A way to check for this can be to run a stylesheet in XSLT streaming mode, because any template that then tries to return data from an input stream will raise an error. Nodes must be “grounded” instead, for example, using the XPath 3 fn:copy-of() function. However, converting a transformation to work correctly in streaming mode is generally non-trivial.

The current implementation makes an e element for each element in the input, and an at element for each attribute seen. These are then turned into distinct values at the end of processing each input file, and converted into count elements that represent totals seen so far.

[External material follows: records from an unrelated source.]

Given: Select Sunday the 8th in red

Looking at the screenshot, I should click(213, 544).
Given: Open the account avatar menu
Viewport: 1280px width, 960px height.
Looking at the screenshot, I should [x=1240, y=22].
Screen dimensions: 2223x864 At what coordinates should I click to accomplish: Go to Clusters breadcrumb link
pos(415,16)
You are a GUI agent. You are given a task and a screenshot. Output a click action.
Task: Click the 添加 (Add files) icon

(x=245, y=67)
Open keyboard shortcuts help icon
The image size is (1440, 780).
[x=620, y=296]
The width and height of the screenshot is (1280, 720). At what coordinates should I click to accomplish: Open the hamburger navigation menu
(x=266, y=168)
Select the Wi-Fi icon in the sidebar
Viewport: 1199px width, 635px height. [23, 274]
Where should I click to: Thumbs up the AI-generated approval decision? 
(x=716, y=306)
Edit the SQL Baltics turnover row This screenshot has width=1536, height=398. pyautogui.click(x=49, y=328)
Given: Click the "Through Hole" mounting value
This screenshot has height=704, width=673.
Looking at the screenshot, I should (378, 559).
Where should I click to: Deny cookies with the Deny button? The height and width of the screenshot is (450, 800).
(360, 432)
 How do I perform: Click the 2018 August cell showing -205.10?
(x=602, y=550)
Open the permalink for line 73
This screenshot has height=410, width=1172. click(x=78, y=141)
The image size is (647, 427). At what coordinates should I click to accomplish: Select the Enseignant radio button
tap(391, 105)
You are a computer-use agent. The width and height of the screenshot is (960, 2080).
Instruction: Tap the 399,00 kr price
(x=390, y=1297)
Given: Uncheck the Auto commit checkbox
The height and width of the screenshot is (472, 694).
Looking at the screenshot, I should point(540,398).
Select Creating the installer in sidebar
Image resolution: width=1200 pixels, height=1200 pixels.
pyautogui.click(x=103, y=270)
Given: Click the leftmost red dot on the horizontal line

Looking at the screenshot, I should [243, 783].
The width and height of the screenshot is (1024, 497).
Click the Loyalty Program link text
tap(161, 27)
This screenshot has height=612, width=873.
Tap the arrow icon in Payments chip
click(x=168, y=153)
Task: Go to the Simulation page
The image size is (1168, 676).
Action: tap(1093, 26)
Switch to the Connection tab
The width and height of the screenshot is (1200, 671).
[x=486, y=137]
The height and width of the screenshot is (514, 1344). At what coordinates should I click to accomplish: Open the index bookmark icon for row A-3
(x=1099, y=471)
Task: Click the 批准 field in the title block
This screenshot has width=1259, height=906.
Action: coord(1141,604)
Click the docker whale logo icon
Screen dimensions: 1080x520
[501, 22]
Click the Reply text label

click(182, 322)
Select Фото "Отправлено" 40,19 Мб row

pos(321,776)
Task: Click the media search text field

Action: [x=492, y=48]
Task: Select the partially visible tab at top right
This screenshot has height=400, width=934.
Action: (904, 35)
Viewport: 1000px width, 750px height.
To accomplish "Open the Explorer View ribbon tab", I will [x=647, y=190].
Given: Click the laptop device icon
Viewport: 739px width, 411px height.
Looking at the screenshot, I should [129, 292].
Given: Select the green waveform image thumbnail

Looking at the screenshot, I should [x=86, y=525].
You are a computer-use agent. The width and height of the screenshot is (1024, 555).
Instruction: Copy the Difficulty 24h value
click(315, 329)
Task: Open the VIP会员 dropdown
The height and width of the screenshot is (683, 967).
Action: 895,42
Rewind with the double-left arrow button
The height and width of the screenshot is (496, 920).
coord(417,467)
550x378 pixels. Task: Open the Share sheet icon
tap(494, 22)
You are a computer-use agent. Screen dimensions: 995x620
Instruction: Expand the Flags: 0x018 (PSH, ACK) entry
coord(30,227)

The process of combining at elements repersenting the set of attribute values seen so far turns out to be slow. It might be that a map would be faster than the current method; profiling showed it was slow, and a workaround was to merge attribute values after every hundred input documents, and at the end of processing:

<xsl:with-param name="attribute-values-seen"
  select="
    if ((position() ge last() - 1) or (position() mod 100) eq 99)
    then
      dc:merge-attribute-values(
        $attribute-values-seen,
        $this-data-set[local-name() = 'at']
      )
    else (
      $attribute-values-seen,
      dc:merge-attribute-values(
        (),
        $this-data-set[local-name() = 'at']
      )
    )
  " />

The merge-attributes-seen() function makes a count element for each distinct attribute name/value combination; there can easily be millions of these, and as the sequence of pairs already discovered grows large, the process slows down considerably. So there is a trade-off between extra memory for duplicated attribute/value count elements and CPU time. Running merge-attributes-seen() only at the end of processing can use a lot of memory, but running it for every document is slow.

Although the same consideration applies to element names and to attribute names, there are generally many fewer of these.